== Project ==
Learn how to plot data with the matplotlib plotting library. Ditch Excel forever!
== Goals ==
* practice reading data from a file
* practice using the matplotlib Python plotting library to analyze data and generate graphs
== Project setup ==
=== Install the project dependencies ===
Please follow the official matplotlib installation instructions at http://matplotlib.sourceforge.net/users/installing.html
The dependencies vary across operating systems. http://matplotlib.sourceforge.net/users/installing.html#build-requirements summarizes what you'll need for your operating system.
A universal dependency is the NumPy scientific computing library. NumPy has download and installation instructions at http://numpy.scipy.org/
Installing matplotlib and its dependencies is somewhat involved; please ask for help if you get stuck or don't know where to start!
==== Mac OS X users only ====
If you do not already have a C compiler installed, you'll need one to install matplotlib. You have several options depending on your situation:
# Download and install Xcode (1.5 GB) from https://developer.apple.com/xcode/
# Download and install Command Line Tools for Xcode (175 MB) from https://developer.apple.com/downloads/index.action. This requires an Apple Developer account (free, but you have to sign up).

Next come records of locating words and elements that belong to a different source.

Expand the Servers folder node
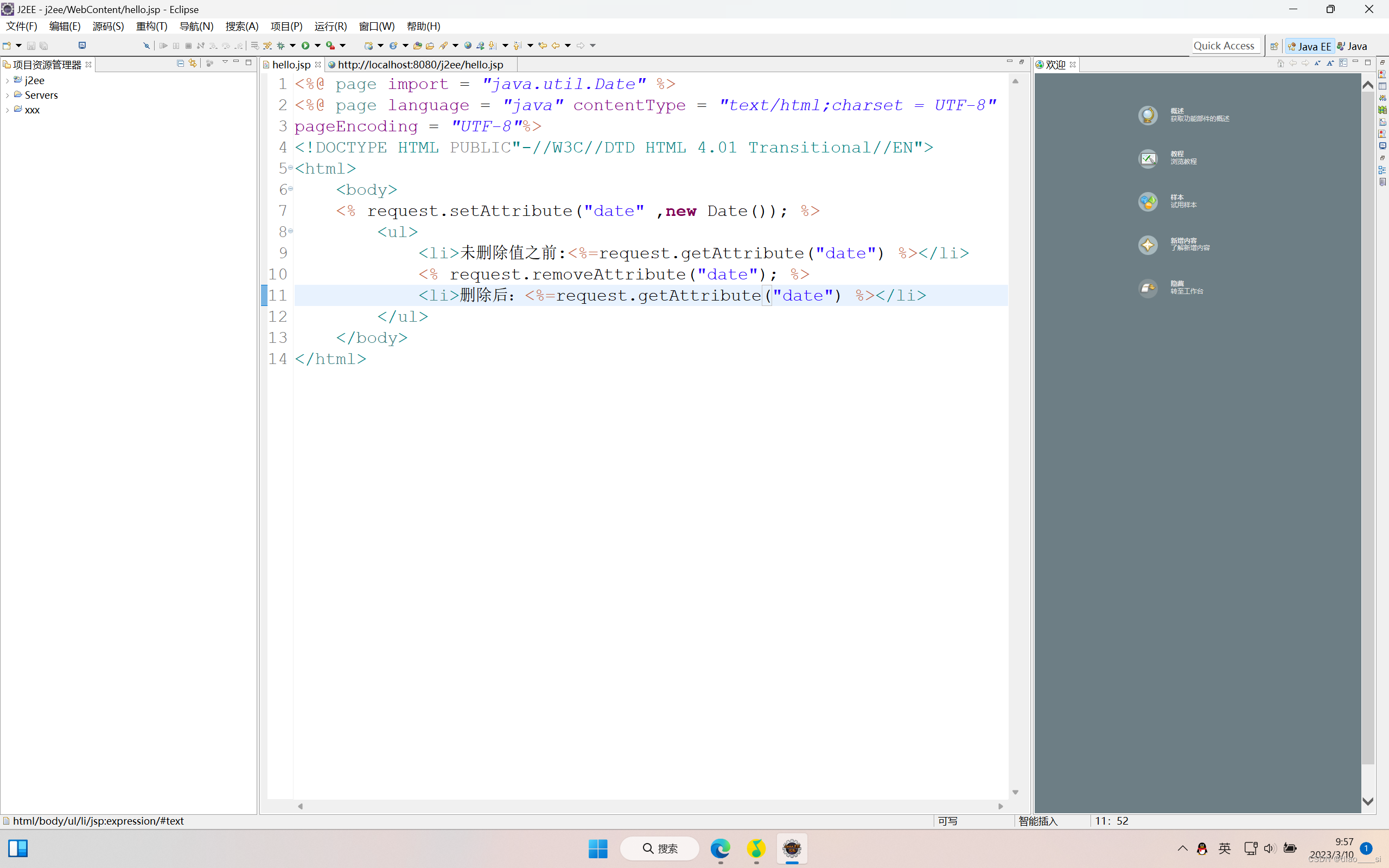 (7, 95)
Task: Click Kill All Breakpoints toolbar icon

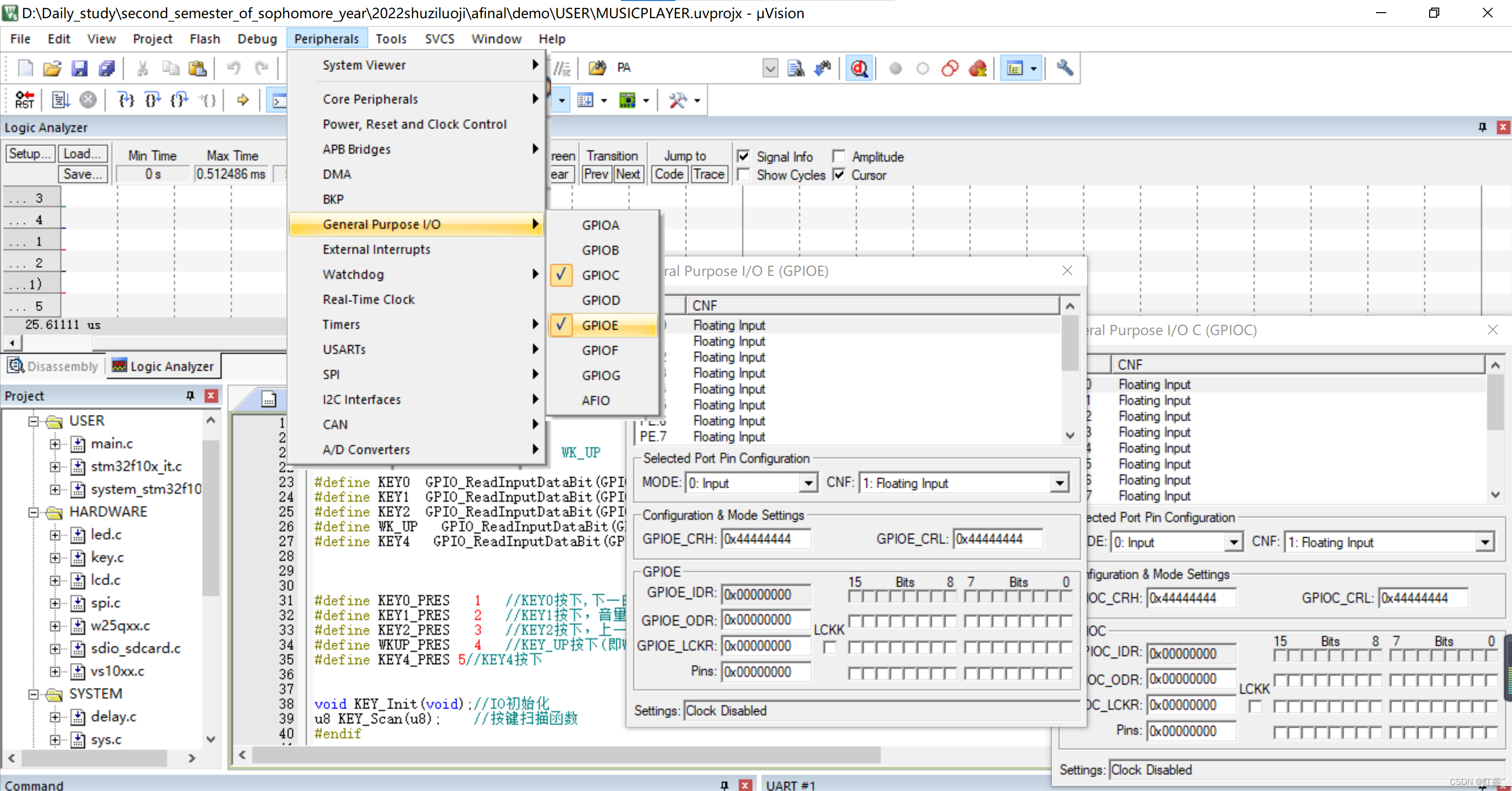Action: click(978, 68)
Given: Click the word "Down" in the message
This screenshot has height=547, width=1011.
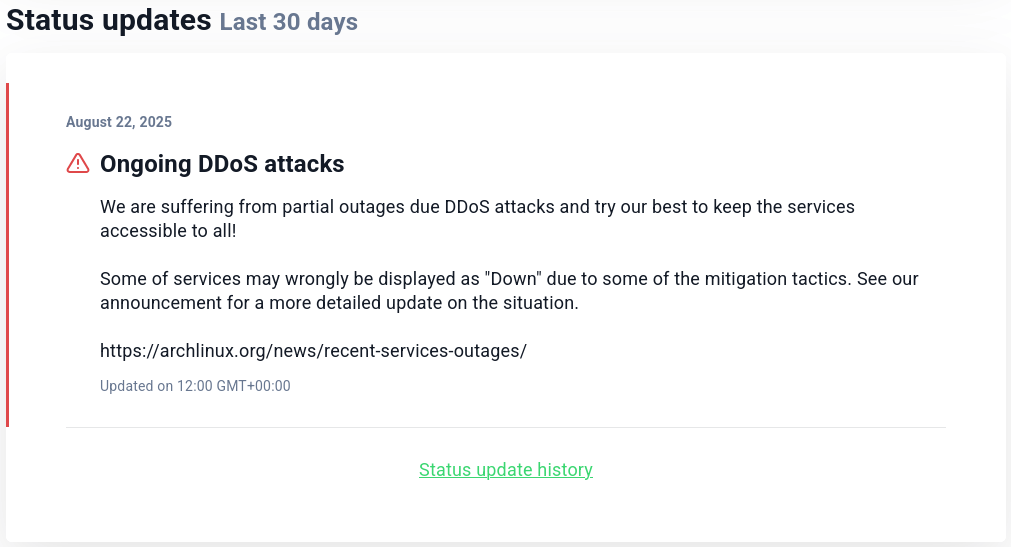Looking at the screenshot, I should point(513,279).
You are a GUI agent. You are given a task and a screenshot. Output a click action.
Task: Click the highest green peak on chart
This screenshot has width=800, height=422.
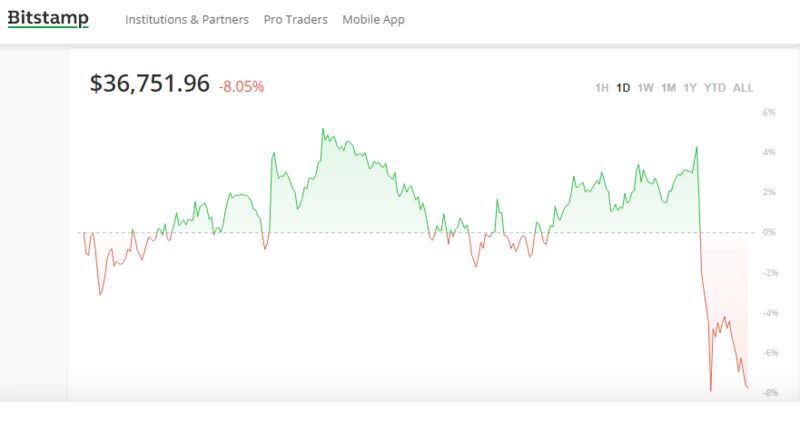click(x=322, y=129)
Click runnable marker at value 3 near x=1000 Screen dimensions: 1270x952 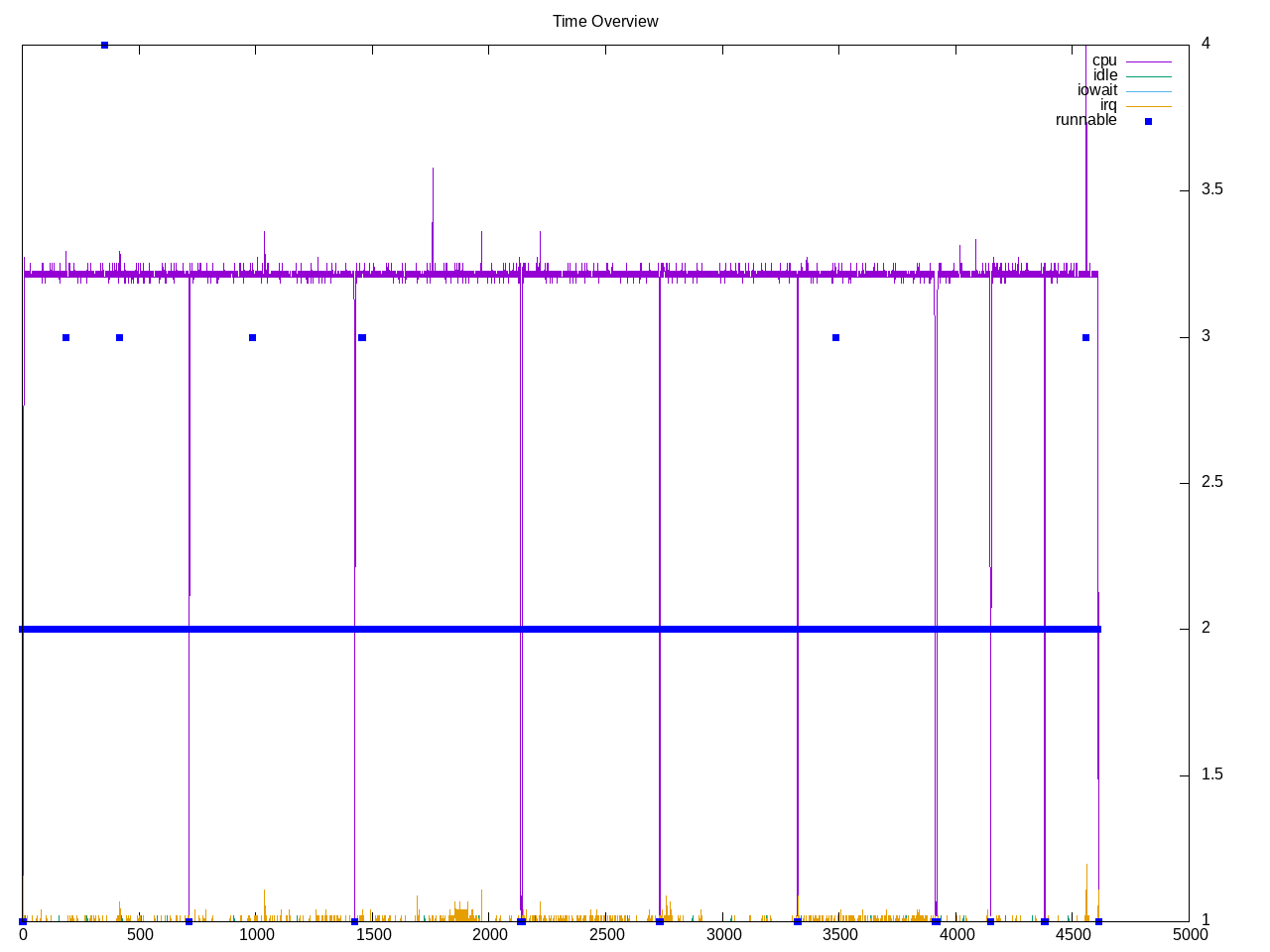(x=253, y=337)
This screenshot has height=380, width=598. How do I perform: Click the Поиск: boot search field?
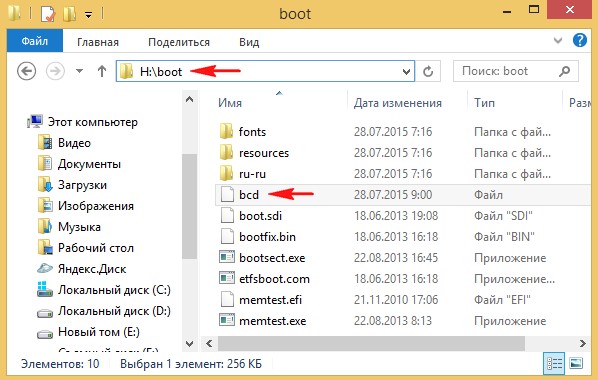508,71
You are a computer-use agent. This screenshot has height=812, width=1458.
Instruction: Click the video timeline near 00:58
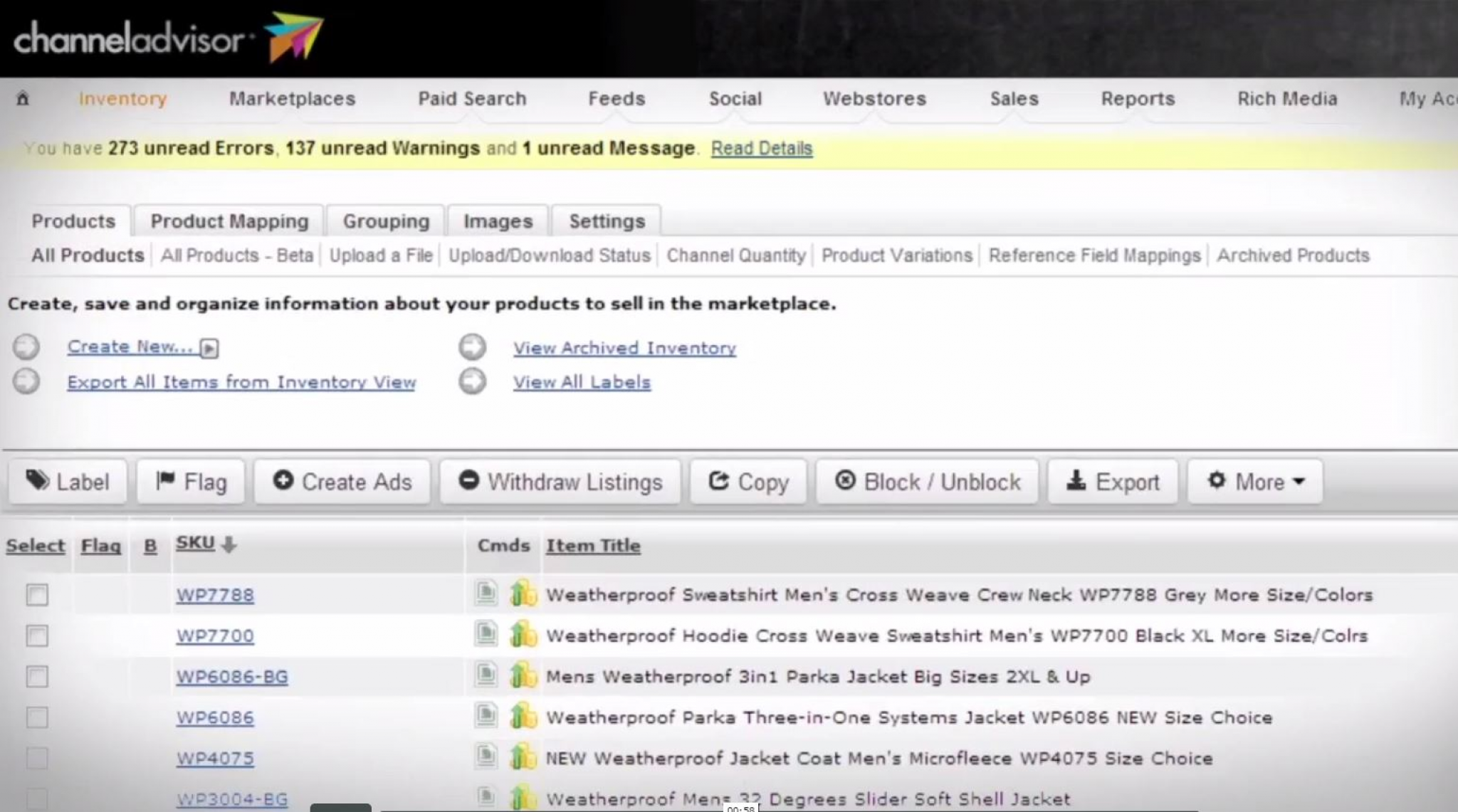(x=740, y=806)
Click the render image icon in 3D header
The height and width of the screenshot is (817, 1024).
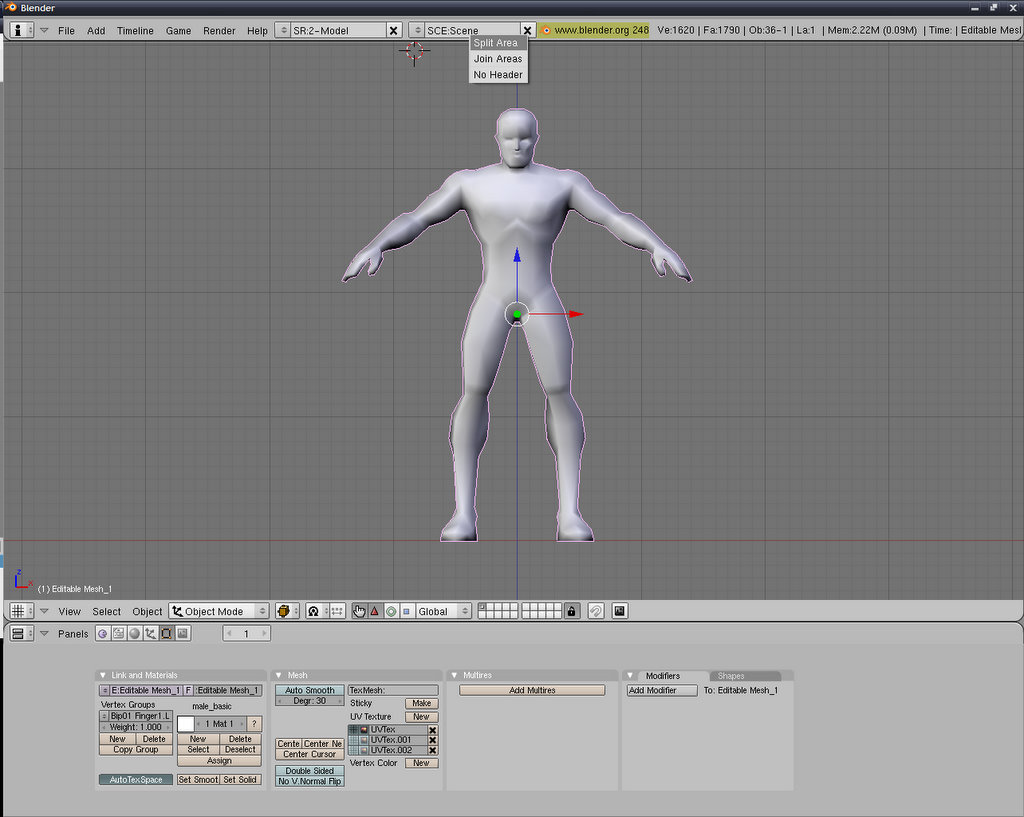[620, 611]
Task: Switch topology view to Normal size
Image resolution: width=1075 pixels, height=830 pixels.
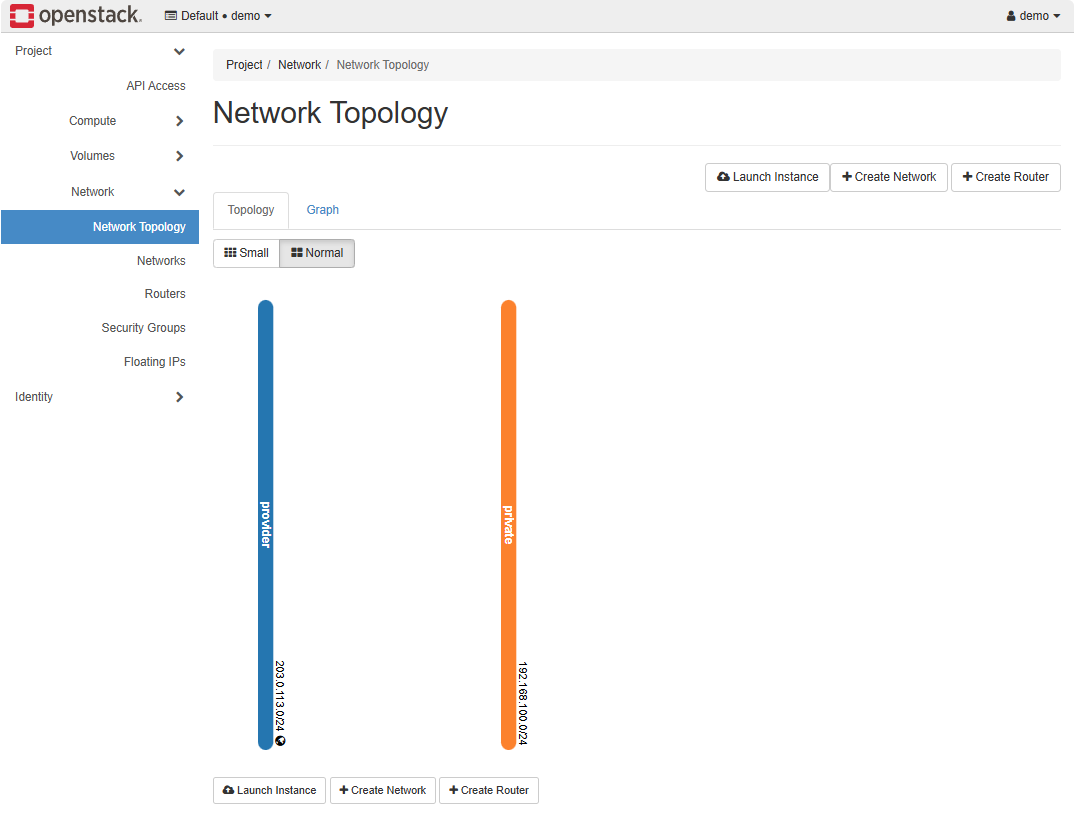Action: (x=317, y=253)
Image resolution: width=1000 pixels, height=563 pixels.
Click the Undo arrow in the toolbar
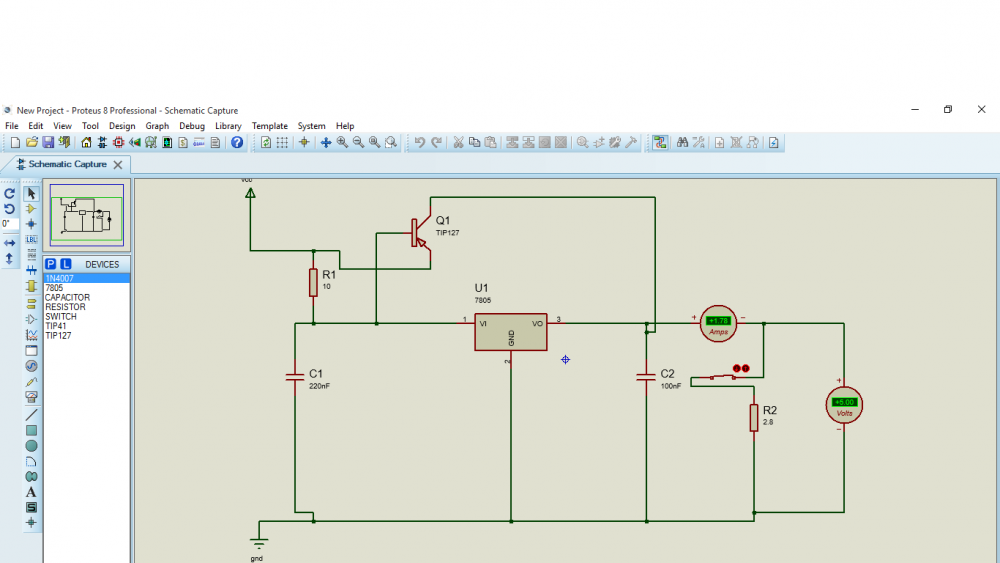click(x=420, y=143)
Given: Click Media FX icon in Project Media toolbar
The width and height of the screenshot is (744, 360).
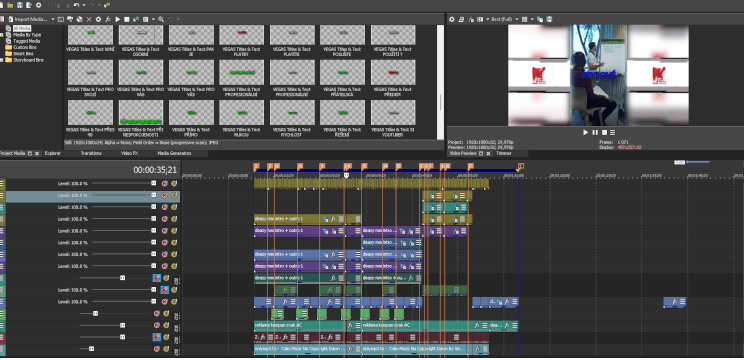Looking at the screenshot, I should (108, 19).
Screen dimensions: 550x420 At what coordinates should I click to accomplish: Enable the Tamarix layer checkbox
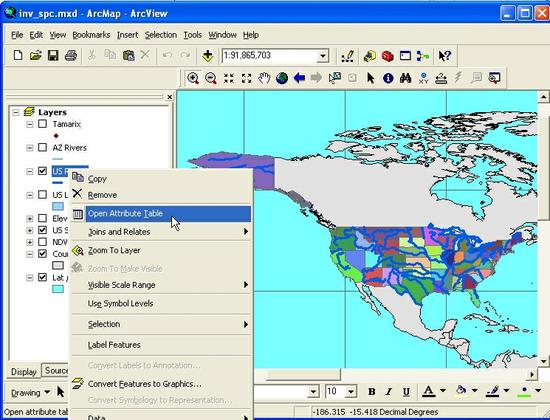tap(42, 124)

# Download and install kennethreitz's gcc installer (requires 10.6 or 10.7) from https://github.com/kennethreitz/osx-gcc-installer/
Please wave over a staff member and we'll help you pick which option is best for you computer.
=== Download and un-archive the Jeopardy database project skeleton code ===
Un-archiving will produce a <code>JeopardyDatabase</code> folder containing 3 Python files and one SQL database dump.
=== Create a SQLite database from the database dump ===
Inside <code>JeopardyDatabase</code> is a file called <code>jeopardy.dump</code> which contains a SQL database dump. We need to turn that database dump into a SQLite database.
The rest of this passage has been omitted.